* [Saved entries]
--*--
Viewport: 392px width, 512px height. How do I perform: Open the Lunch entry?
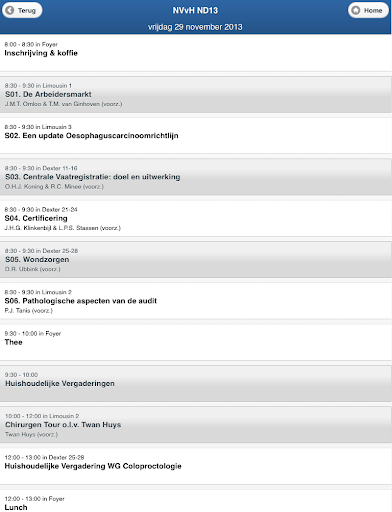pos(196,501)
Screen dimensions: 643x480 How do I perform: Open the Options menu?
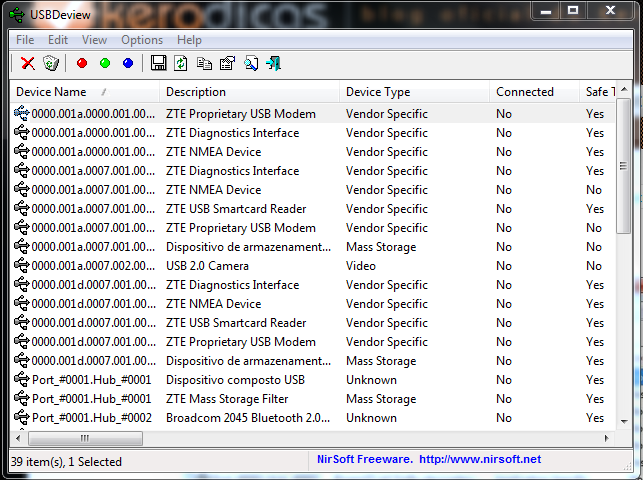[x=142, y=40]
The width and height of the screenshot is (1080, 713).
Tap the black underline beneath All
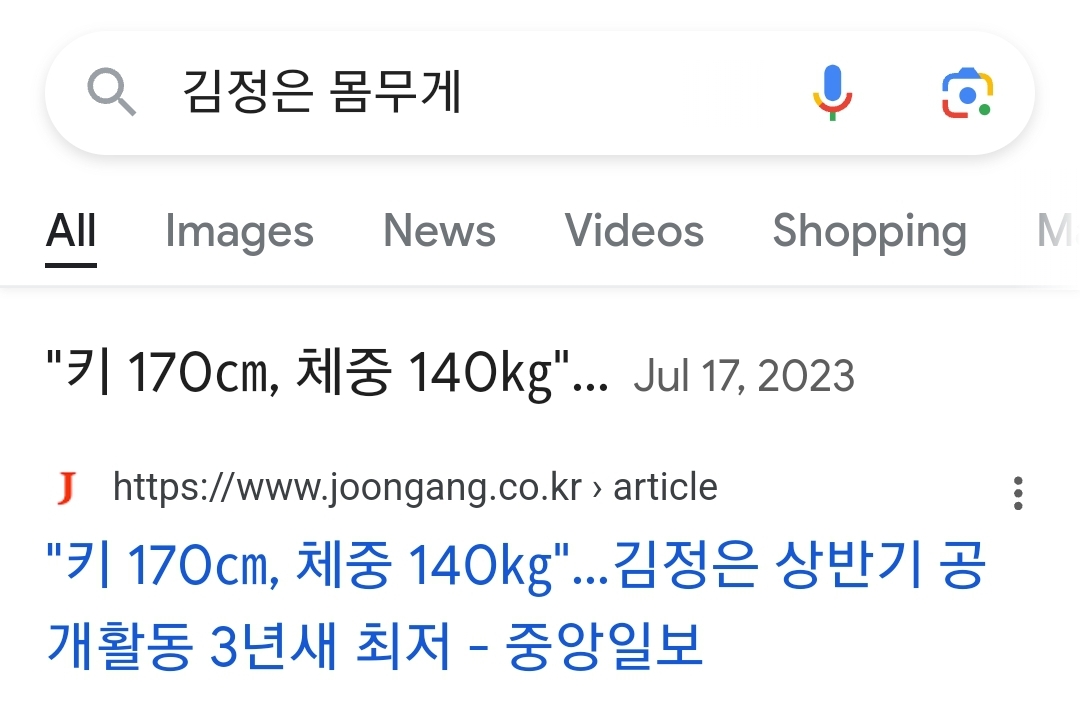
--*--
* [Task objective] Above are the records; repeat them exactly, omitting every picture.

* [Solution below]
Viewport: 392px width, 512px height. How do I perform: Open the Lunch entry?
pos(196,501)
Screen dimensions: 643x480 How do I perform: Open the Options menu?
[x=142, y=40]
The width and height of the screenshot is (1080, 713).
Tap the black underline beneath All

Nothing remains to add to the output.